口にした瞬間、その柔らかさと上質な味わいに感動がこみ上げる
焼き立てのローストビーフを食したことはあるだろうか。え、ローストビーフって冷たい料理じゃないの、という人は、ローストビーフの店Watanabeでぜひ一度味わってみてほしい。実際、本場イギリスをはじめ、海外では温かいものが主流だ。「パンを例にとっても、焼き立てのほうが断然美味しいですよね。その感動を味わって欲しくて、当店ではテーブルの席の前で焼き上げています」と、オーナーシェフの渡辺勇樹氏。
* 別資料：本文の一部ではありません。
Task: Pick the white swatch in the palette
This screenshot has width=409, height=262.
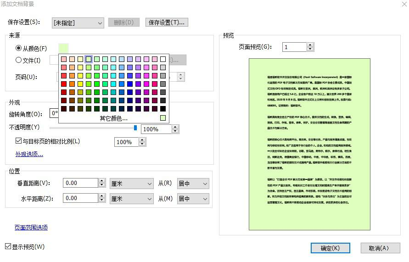Action: click(x=163, y=59)
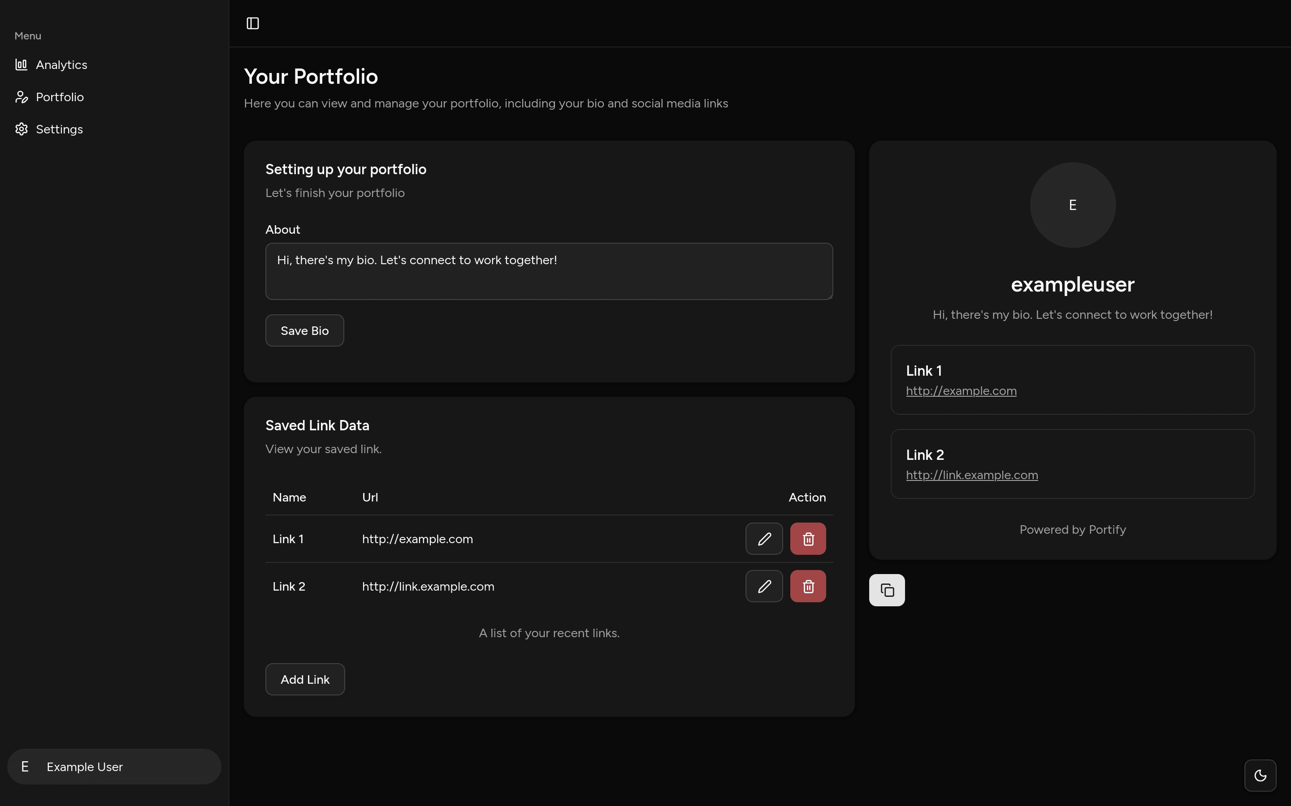Click the edit pencil for Link 2

(x=764, y=586)
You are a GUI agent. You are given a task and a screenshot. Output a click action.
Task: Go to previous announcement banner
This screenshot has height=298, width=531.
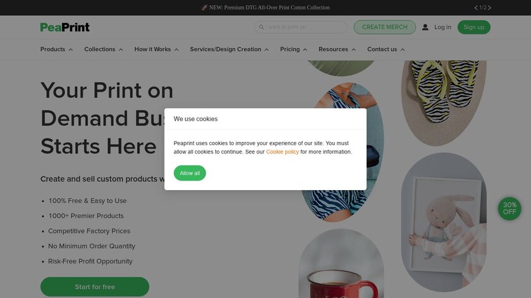(476, 8)
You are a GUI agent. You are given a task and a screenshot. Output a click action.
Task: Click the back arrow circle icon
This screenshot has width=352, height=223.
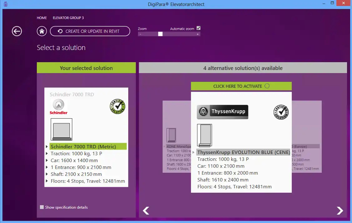pyautogui.click(x=17, y=31)
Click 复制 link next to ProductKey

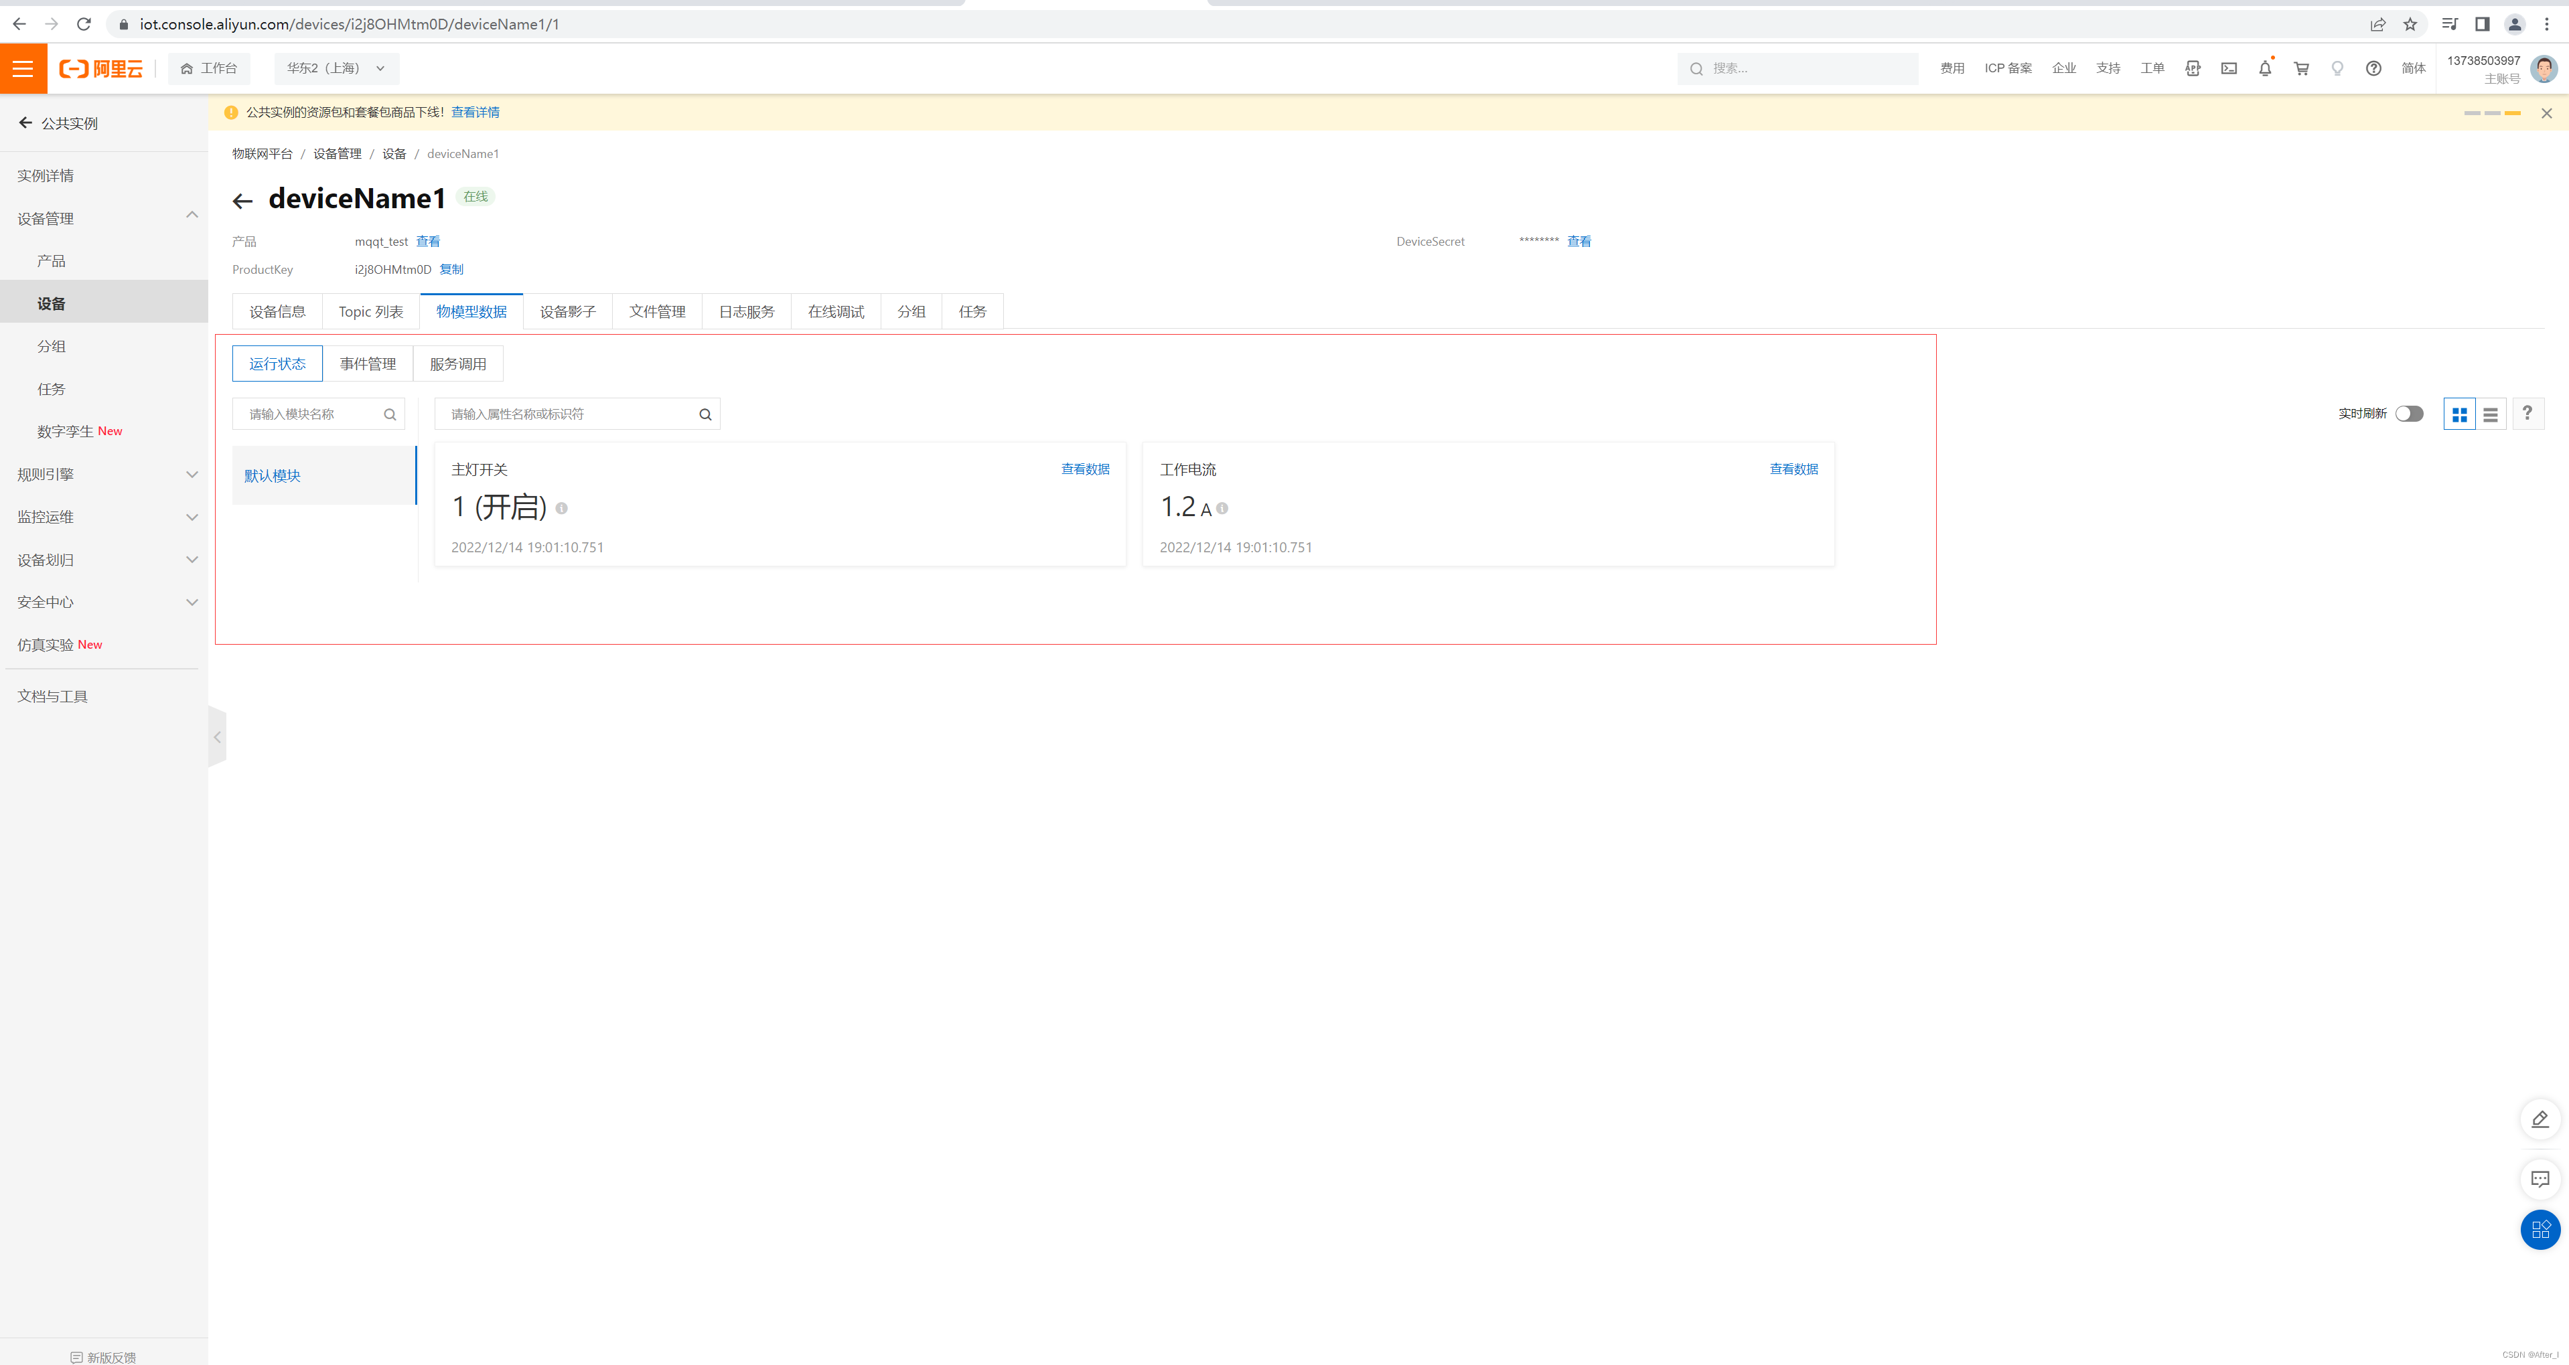coord(451,269)
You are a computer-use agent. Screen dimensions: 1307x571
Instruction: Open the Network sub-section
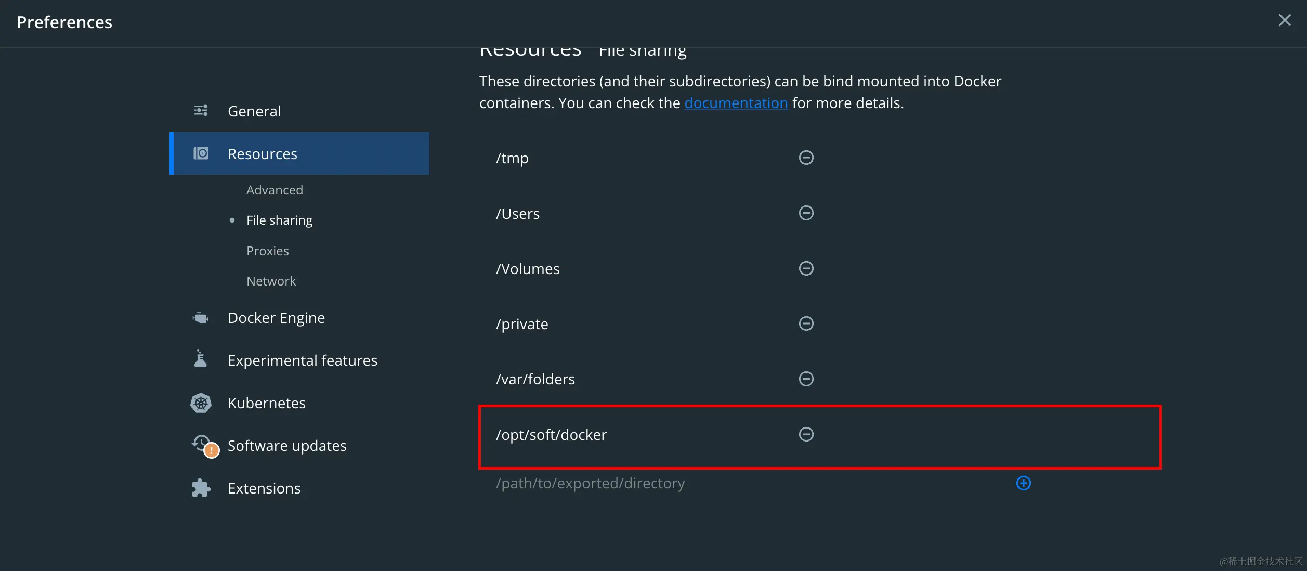coord(271,281)
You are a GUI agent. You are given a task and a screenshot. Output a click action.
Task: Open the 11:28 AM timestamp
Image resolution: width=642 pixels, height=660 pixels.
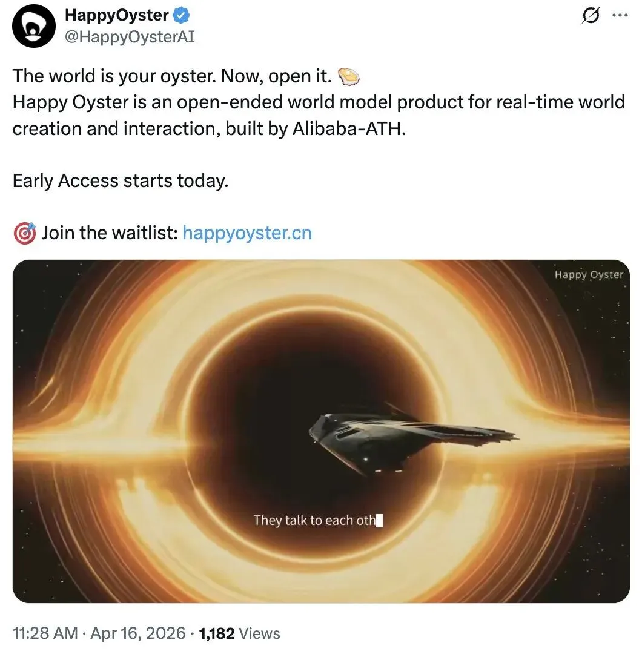[x=45, y=633]
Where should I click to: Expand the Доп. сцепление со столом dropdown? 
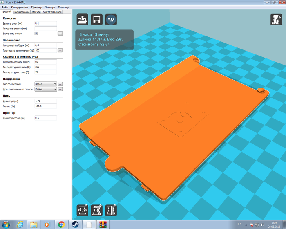tap(45, 89)
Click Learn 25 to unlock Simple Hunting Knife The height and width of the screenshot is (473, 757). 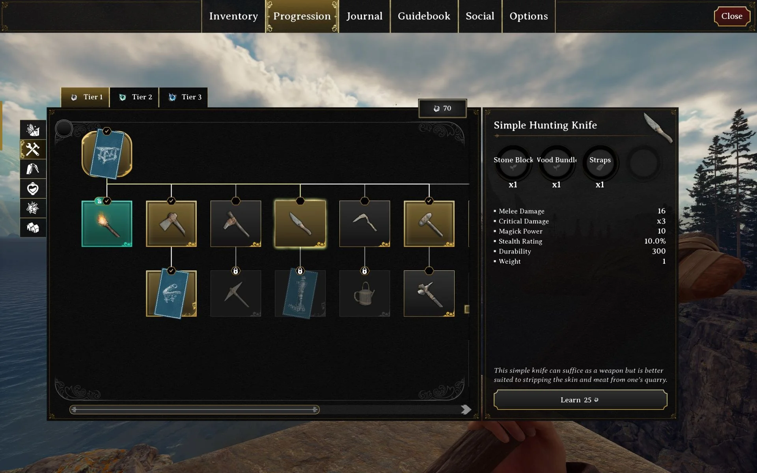coord(580,400)
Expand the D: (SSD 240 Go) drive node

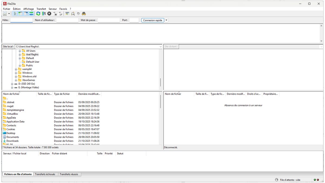pyautogui.click(x=12, y=84)
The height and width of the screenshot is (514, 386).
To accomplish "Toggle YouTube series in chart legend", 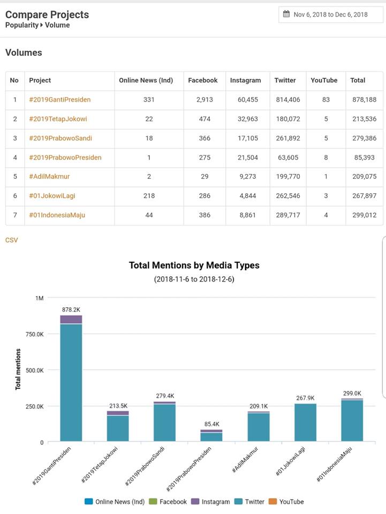I will (x=286, y=502).
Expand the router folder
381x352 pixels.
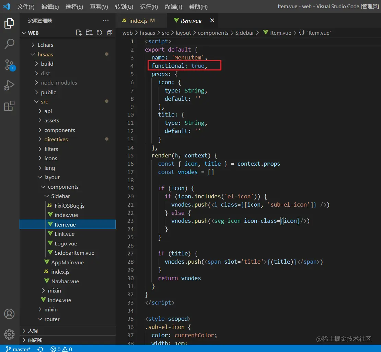point(52,319)
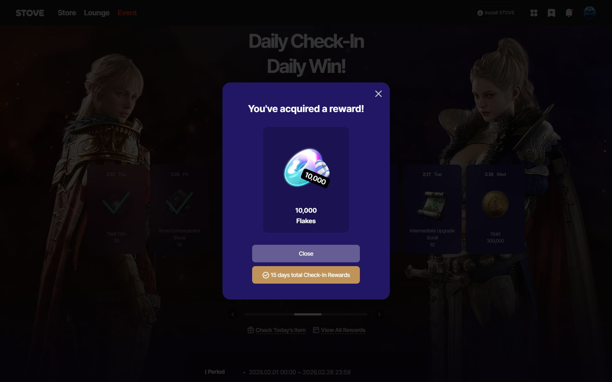Select the 2.17 Tue Upgrade Scroll card
The image size is (612, 382).
[x=432, y=209]
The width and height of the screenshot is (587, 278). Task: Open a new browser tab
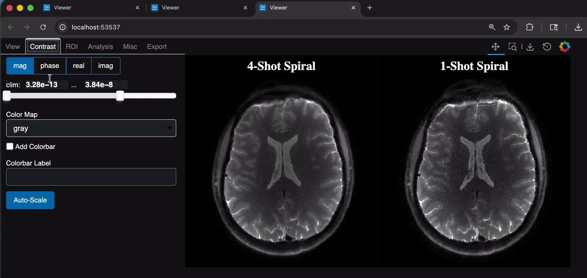[x=370, y=8]
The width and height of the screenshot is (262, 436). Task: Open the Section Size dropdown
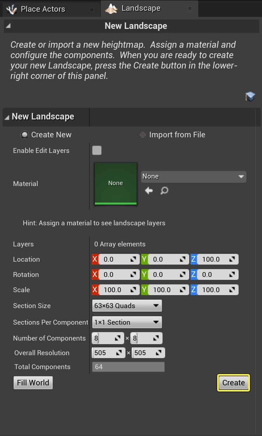(x=127, y=306)
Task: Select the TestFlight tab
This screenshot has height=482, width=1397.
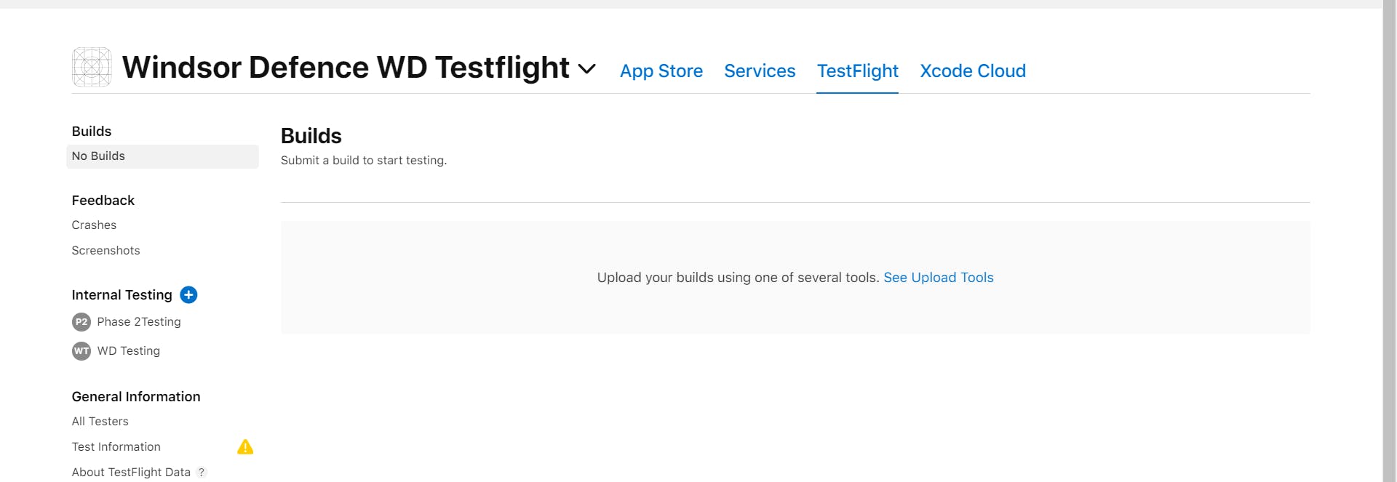Action: (x=857, y=71)
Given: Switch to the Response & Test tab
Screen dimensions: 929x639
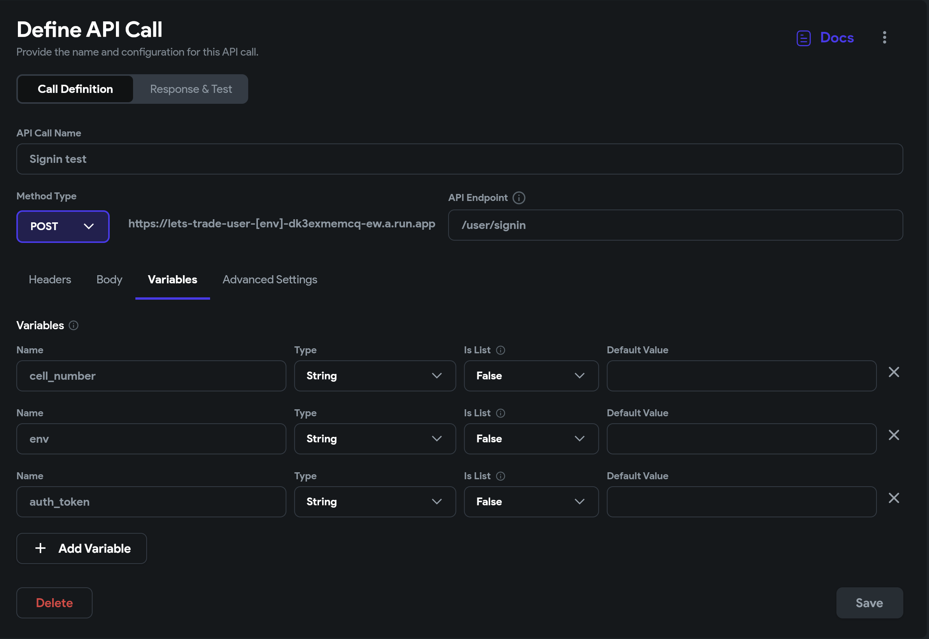Looking at the screenshot, I should click(191, 89).
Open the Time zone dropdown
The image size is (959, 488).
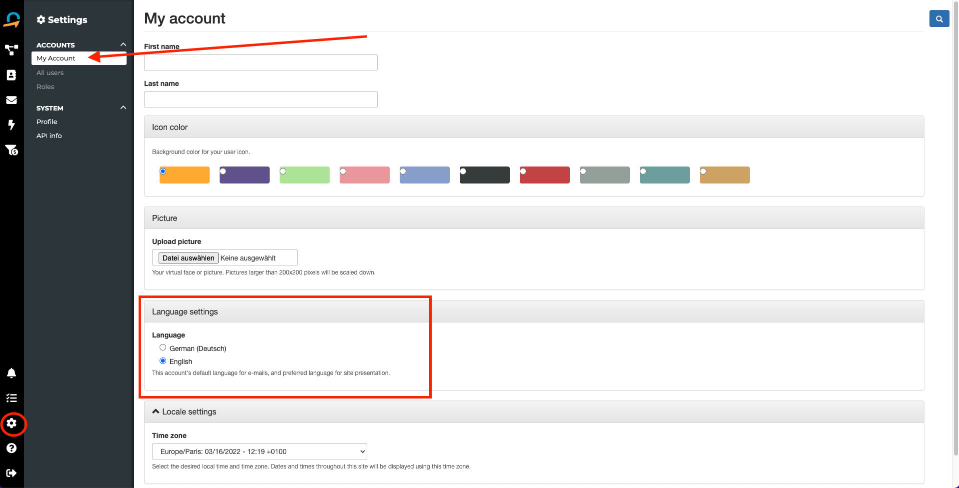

表面を焼いた後は、余熱でじっくり火を入れていき、肉の芯部を53度に保つ。この徹底した温度管理こそが、濃密なコクとうま味を凝縮させる秘訣だ。コース料理で選べる素材は3種類。モモ肉の中でも特に柔らかい「ランプ」、赤身の中にも適度な霜降りがある「イチボ」。残るひとつは、北山「南山」より仕入れている熟成肉。あっさりとしていて、肉の油が苦手な人でも食べやすく、肉本来の味わいが楽しめる。部位が変わればもちろんであるが、同じ部位であっても、もともと牛という生き物である以上、全く同じ形はあり得ない。形が変われば、焼き方や切り方も変わる。当然、食感も変化する。そもそも塊肉を薄く切るなら、冷めている方が都合が良いのだ。熱い状態で切るのは難しい上に、日ごとに異なる素材を最高の形で提供するには、経験則がものを言う。「常連のお客様の中には、違いがわかる方もいらっしゃいます。ですから、その日その日で、一番美味しくなるように、精一杯ベストを尽くしています」と渡辺シェフ。
シンプルに見えて実は奥が深いローストビーフ。一度味わえば、その魅力にとらわれるに違いない。